Life is often hard.  Life is often deeply disappointing.  Despite what some may claim, life is not one great victory march of pain-free delight through this fallen world.  Living by faith is not a great party free of trouble and hardship.  And preaching is a lot like life.

We prepare to the best of our ability and saturate our lives and ministry in prayer.  Yet so often it falls short.  We get tired and frustrated, saddened by the lack of change in others, or even in ourselves.  We give of ourselves to people who then somehow turn and tear out our hearts.  We find ourselves seething deep inside at great failure or simply at the persistent polite feedback.  And then typically we find ourselves praying stained glass prayers about our next sermon, the kind we feel we’re supposed to pray.

But look to the examples in the Bible of the brutal honesty of God’s men in prayer.  Consider Job chapter three, David in numerous psalms, Jeremiah in chapter twenty, or Paul with his thorn in the flesh.  They poured out their emotion, their hurt, their anger to God.  They didn’t sugar-coat their prayers in sanctified clichés.  They were real, and they knew God could take it.  Yet when all their energy was spent, when all the feelings were out, when they lay totally wiped out before God . . . there was still a trust in God’s Word, still a burning in the bones, still a faith though weak and smoldering.  My grace is sufficient for you.  Will you take my hand and press on?  Do you trust me?

Real faith is not all about grand and glorious certainty.  Often it is found in the midst of total inadequacy, absolute weakness and apparently overwhelming failure and hurt.

We live by faith.  Let us also preach by faith.  Be brutally honest with God about ministry, about preaching, about the preparation that takes so much out of you, the delivery that leaves you deeply vulnerable, about the sometimes sweet agony of it all . . . and about the feelings of failure, inadequacy, discouraging results, the backhanded slap of polite platitudes with no hint of life change, the deep questions, the temptation to settle for less, or to quit altogether.  Pour it out, pour it out until there is nothing left.  Then remember that whisper from above, “my grace is sufficient for you.”  That hand outstretched to take yours and lead you on.  To prepare another sermon, to preach another sermon, to give everything you’ve got to the best of your ability, and to do it all by faith.

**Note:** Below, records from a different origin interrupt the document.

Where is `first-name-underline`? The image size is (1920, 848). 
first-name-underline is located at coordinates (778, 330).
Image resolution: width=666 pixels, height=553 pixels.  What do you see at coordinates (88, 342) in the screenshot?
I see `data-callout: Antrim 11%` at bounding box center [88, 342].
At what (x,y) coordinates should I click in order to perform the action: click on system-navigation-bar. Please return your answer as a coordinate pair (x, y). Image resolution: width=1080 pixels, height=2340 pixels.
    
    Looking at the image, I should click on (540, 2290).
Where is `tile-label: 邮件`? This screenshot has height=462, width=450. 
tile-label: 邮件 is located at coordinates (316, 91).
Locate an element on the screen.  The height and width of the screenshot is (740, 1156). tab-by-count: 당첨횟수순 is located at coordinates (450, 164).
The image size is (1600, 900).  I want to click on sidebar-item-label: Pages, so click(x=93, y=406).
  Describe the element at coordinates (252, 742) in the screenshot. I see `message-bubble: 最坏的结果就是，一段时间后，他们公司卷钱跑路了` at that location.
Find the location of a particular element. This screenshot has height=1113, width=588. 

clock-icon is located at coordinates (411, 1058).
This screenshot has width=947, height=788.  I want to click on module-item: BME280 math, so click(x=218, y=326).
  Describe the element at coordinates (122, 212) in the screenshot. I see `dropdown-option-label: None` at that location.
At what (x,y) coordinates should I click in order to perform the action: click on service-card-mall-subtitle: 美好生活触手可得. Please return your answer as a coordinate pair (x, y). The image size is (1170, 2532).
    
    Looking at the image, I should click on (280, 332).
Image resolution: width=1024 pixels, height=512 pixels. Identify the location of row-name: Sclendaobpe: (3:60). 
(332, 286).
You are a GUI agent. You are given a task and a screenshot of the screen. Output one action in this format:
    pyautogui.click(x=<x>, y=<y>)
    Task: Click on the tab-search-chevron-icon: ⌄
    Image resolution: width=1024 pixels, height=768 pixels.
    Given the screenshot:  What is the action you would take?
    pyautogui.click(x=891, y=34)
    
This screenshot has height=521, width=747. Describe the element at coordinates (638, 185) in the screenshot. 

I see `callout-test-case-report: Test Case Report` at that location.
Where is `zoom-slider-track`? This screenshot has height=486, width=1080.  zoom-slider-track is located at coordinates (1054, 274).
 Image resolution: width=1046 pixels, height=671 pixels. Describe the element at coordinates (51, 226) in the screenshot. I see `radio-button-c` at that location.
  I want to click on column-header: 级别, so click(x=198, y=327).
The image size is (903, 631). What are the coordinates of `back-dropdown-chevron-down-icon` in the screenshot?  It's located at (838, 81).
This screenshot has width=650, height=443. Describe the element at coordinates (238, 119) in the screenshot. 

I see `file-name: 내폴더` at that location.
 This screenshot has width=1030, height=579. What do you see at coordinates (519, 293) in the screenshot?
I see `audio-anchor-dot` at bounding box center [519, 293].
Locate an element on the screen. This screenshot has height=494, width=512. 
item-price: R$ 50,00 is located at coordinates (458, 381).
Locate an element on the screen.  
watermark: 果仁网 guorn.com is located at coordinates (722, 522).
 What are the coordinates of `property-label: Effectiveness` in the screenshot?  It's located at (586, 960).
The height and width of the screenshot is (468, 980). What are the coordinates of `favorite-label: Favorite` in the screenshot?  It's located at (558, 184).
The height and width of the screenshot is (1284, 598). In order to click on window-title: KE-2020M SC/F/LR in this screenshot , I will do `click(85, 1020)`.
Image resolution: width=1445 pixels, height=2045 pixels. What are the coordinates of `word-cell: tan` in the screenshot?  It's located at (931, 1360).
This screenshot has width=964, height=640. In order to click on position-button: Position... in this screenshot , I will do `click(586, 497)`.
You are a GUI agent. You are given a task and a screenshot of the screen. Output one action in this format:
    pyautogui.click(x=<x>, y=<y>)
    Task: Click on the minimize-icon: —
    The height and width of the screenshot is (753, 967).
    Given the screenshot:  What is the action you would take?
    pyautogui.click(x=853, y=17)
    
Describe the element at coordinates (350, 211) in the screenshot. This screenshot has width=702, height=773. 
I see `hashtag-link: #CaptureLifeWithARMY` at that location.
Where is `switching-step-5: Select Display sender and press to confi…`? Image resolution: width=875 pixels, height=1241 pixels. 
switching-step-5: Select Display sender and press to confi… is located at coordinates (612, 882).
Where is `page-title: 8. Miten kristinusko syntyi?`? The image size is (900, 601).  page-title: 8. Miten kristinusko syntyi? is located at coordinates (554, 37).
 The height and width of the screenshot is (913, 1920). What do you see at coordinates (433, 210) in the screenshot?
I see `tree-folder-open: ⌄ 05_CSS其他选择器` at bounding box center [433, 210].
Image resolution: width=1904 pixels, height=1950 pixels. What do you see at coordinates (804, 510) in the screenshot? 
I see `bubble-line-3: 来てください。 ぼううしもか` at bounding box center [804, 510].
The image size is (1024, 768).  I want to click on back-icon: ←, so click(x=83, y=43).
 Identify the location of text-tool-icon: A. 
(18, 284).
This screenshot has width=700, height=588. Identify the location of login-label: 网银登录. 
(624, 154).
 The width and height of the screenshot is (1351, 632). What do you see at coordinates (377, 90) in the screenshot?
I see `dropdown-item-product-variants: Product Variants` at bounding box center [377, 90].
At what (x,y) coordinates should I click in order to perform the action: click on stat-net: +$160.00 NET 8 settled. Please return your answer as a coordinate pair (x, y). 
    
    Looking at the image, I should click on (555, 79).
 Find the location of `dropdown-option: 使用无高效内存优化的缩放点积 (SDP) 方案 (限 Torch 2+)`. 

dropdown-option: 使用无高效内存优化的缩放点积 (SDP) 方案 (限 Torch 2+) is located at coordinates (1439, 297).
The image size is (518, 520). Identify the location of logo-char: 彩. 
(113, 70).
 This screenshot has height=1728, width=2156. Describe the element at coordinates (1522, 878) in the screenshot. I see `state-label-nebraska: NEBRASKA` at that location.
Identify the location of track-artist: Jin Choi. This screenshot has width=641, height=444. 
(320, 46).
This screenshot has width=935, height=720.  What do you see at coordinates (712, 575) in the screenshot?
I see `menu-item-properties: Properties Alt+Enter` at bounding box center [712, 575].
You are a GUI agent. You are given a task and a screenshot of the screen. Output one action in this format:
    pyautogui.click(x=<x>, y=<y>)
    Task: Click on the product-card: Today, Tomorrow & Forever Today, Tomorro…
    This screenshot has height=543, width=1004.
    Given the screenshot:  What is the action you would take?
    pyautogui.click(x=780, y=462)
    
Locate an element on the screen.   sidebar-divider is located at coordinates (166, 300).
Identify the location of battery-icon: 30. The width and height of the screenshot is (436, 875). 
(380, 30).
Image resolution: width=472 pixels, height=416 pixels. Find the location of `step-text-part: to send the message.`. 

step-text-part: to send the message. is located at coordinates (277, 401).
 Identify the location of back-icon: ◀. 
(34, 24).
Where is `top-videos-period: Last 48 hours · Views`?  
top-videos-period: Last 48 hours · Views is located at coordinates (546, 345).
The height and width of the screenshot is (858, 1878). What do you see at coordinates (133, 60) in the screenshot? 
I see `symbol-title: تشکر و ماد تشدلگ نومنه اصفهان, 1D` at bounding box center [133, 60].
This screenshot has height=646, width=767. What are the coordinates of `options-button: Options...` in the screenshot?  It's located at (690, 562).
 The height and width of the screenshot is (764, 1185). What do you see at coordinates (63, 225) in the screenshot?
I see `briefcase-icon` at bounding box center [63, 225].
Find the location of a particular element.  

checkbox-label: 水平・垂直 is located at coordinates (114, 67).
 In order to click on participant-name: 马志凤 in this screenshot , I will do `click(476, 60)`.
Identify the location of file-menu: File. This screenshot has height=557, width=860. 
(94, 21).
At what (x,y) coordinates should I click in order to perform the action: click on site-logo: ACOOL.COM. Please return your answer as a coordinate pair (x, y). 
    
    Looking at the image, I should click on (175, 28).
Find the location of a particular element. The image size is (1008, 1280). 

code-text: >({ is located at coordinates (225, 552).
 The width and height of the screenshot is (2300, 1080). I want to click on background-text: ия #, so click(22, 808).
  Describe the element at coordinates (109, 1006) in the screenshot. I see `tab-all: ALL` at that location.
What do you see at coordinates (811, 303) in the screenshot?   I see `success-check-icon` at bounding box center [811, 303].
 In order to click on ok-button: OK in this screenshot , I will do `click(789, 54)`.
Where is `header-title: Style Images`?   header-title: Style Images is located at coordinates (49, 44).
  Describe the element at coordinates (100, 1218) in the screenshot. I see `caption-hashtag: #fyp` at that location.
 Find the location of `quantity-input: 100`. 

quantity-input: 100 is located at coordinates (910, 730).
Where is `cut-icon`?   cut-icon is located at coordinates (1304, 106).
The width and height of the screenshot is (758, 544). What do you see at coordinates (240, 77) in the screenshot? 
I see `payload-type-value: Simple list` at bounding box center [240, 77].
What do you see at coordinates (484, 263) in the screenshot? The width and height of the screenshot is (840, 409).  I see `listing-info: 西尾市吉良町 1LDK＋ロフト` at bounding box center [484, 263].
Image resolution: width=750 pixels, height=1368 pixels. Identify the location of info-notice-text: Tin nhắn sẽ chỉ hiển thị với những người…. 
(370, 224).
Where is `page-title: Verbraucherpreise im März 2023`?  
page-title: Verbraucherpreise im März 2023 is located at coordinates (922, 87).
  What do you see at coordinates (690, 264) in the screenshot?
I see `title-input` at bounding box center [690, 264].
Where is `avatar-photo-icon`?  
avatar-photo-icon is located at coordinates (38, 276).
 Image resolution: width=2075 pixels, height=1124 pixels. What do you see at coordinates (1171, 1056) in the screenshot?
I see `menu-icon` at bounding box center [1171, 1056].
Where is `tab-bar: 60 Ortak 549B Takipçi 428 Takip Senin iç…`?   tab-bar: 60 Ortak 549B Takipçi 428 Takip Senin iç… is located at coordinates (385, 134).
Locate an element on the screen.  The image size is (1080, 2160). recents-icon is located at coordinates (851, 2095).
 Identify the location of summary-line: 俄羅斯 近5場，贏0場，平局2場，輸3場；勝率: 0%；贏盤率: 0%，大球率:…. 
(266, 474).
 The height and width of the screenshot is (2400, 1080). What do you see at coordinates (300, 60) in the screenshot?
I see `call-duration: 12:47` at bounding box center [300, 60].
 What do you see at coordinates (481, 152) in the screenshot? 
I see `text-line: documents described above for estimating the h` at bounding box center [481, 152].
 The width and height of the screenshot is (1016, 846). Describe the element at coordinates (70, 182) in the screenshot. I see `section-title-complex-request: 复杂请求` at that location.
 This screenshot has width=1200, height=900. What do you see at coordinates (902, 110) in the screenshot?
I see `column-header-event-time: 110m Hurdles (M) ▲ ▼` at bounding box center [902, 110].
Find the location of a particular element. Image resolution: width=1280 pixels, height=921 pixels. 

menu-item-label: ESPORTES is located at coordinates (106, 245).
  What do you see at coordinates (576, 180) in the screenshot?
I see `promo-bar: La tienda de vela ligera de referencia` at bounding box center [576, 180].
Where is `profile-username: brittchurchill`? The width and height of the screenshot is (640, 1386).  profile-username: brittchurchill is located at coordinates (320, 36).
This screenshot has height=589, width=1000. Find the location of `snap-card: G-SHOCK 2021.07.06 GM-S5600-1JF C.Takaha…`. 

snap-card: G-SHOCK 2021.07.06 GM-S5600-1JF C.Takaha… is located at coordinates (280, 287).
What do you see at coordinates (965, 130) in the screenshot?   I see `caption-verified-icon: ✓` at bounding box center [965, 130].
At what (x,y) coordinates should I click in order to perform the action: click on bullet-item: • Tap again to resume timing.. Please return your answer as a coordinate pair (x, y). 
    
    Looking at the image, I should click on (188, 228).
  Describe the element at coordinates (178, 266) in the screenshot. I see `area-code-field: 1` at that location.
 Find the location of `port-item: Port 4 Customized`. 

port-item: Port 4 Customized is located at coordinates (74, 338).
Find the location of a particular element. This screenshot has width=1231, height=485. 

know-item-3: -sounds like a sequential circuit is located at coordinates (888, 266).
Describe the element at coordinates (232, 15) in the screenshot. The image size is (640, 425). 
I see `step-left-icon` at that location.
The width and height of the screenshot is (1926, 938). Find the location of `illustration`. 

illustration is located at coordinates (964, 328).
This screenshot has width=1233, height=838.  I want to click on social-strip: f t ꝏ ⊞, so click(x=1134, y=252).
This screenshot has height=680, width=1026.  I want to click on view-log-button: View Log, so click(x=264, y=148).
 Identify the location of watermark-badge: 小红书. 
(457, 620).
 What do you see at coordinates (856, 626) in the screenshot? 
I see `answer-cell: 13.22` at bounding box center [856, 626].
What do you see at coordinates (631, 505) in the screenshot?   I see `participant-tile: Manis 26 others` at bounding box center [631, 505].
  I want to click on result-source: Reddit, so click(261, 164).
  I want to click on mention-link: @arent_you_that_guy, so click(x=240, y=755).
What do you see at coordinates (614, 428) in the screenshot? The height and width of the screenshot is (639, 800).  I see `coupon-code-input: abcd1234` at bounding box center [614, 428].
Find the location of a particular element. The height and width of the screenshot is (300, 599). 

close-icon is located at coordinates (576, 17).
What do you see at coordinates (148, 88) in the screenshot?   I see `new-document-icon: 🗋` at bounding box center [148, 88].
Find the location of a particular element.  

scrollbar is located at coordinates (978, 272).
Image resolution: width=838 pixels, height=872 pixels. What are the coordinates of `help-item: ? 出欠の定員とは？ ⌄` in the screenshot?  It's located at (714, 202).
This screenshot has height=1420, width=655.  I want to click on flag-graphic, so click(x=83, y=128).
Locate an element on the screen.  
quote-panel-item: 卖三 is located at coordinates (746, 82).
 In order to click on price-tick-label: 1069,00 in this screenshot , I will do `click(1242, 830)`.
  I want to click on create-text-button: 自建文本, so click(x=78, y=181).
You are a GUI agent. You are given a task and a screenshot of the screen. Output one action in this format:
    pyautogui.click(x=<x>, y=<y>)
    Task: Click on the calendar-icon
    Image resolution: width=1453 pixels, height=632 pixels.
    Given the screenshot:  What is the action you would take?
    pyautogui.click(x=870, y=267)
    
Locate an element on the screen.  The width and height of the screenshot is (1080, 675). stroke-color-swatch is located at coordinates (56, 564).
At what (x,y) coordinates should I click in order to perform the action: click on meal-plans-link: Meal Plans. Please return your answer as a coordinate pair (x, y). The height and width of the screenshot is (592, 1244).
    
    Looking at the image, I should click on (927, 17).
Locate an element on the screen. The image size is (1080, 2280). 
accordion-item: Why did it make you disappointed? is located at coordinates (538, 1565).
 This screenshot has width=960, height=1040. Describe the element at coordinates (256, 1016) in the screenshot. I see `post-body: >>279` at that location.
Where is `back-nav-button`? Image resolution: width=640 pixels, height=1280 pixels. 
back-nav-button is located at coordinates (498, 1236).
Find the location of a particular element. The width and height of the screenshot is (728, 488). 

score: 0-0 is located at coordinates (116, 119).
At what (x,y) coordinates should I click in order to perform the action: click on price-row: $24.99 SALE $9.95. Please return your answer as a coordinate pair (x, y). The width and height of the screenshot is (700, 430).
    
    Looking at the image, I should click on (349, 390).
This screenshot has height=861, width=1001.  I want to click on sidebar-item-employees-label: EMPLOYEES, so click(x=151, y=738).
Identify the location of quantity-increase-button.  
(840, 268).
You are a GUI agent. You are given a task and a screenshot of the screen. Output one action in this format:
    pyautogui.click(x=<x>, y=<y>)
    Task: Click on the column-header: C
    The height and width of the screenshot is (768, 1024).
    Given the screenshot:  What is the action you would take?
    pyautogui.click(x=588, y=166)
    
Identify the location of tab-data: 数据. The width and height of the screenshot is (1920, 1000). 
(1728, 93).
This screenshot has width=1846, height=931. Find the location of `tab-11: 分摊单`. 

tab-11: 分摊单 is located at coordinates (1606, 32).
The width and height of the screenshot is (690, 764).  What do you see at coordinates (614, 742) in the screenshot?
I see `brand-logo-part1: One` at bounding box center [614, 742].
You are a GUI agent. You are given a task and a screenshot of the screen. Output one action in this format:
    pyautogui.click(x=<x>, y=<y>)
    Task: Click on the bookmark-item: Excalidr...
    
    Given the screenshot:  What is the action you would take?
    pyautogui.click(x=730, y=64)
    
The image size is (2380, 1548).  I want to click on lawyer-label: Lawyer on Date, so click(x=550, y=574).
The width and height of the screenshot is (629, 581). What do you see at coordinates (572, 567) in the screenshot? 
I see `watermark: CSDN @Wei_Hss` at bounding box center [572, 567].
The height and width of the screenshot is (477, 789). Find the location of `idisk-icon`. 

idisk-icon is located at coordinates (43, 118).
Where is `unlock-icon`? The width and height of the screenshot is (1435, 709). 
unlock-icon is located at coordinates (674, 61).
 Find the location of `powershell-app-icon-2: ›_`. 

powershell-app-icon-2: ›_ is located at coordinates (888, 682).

Technique and Skill Alone Are Not Enough

I believe in being a good steward of the privilege of preaching.  It is a privilege to have opportunity to preach.  And it is a privilege to do the best you can.  I believe in being trained to handle the Bible and well trained in homiletics.  I believe in continuing to study hermeneutics and homiletics, not to mention contemporary culture, your listeners, and other related fields.  It is good to hone your technique using feedback, perhaps watching yourself on video and so on.  It is appropriate to put effort into effective communication skills.  All this and so much more, it’s all about being a good steward of your ministry opportunity.

But preaching takes more than that.  Preaching to change lives goes beyond technique and skill.  There is also the entirety of your life – what you stand for, give yourself to, how you walk the walk and not just talk the talk.  But preaching takes more than that.

Ultimately preaching to change lives has a dimension that goes beyond any skill or technique, beyond anything to do with you.  Ultimately there is a divine dimension that cannot be forced.  No preparation on our part, or specifically phrased prayer, can twist God’s arm to do what only He can do.  Nothing on our part is the key to God’s involvement in today’s sermon.  Just as the prophet Joel could only point to character of God in the hope that repentant Judah would be delivered (see Joel 2:12-17), just like our salvation springs from the gracious, compassionate, abounding love of God’s character, so the ultimate and most critical element in our preaching His Word springs purely from who He is, as He chooses.

Prepare well, pray fully.  Perhaps He will move in His grace among your listeners today.  Let’s be sure we are good stewards, but good stewards that lean fully on His grace alone.